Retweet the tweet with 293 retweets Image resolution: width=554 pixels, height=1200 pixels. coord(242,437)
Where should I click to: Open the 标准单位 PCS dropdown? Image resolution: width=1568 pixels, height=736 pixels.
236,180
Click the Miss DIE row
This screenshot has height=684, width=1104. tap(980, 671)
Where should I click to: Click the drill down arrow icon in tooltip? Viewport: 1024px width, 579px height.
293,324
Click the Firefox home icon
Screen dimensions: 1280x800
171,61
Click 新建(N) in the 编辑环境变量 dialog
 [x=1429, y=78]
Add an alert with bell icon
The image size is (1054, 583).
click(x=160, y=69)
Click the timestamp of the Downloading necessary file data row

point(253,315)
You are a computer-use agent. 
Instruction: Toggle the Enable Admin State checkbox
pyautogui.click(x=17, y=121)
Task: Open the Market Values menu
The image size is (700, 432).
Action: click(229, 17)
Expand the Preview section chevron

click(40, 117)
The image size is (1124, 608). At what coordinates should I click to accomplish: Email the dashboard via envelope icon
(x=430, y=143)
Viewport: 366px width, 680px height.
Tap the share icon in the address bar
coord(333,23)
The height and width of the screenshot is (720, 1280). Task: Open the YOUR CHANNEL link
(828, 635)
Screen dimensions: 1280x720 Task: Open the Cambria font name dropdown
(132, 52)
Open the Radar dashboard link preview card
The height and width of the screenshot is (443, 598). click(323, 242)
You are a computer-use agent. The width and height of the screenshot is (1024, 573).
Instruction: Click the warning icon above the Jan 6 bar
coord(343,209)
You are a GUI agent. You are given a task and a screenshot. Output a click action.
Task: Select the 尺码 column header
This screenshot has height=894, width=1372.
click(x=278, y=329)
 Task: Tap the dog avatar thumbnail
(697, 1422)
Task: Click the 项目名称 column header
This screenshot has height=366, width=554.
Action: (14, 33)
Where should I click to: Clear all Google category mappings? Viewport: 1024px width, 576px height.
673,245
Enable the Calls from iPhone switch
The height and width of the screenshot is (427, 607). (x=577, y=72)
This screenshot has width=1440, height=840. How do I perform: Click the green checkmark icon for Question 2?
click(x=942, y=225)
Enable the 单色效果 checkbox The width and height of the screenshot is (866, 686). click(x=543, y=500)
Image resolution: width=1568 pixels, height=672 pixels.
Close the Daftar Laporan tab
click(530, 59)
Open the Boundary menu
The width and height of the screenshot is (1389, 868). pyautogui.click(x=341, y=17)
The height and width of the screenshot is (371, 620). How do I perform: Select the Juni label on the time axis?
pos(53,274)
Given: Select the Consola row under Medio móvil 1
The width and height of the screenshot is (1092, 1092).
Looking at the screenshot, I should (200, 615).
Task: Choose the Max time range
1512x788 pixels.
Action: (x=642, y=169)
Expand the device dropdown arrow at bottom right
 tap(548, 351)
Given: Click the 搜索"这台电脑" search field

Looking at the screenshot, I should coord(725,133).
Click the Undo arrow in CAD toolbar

DESCRIPTION OF THE TASK: Duplicate the part of the records that opens with the line containing "Image resolution: width=1568 pixels, height=672" and runs through the end of the records.

RESPONSE TO THIS EXERCISE:
Image resolution: width=1568 pixels, height=672 pixels.
Close the Daftar Laporan tab
click(530, 59)
Open the Boundary menu
The width and height of the screenshot is (1389, 868). pyautogui.click(x=341, y=17)
The height and width of the screenshot is (371, 620). How do I perform: Select the Juni label on the time axis?
pos(53,274)
Given: Select the Consola row under Medio móvil 1
The width and height of the screenshot is (1092, 1092).
Looking at the screenshot, I should (200, 615).
Task: Choose the Max time range
1512x788 pixels.
Action: (x=642, y=169)
Expand the device dropdown arrow at bottom right
 tap(548, 351)
Given: Click the 搜索"这台电脑" search field

Looking at the screenshot, I should coord(725,133).
Click the Undo arrow in CAD toolbar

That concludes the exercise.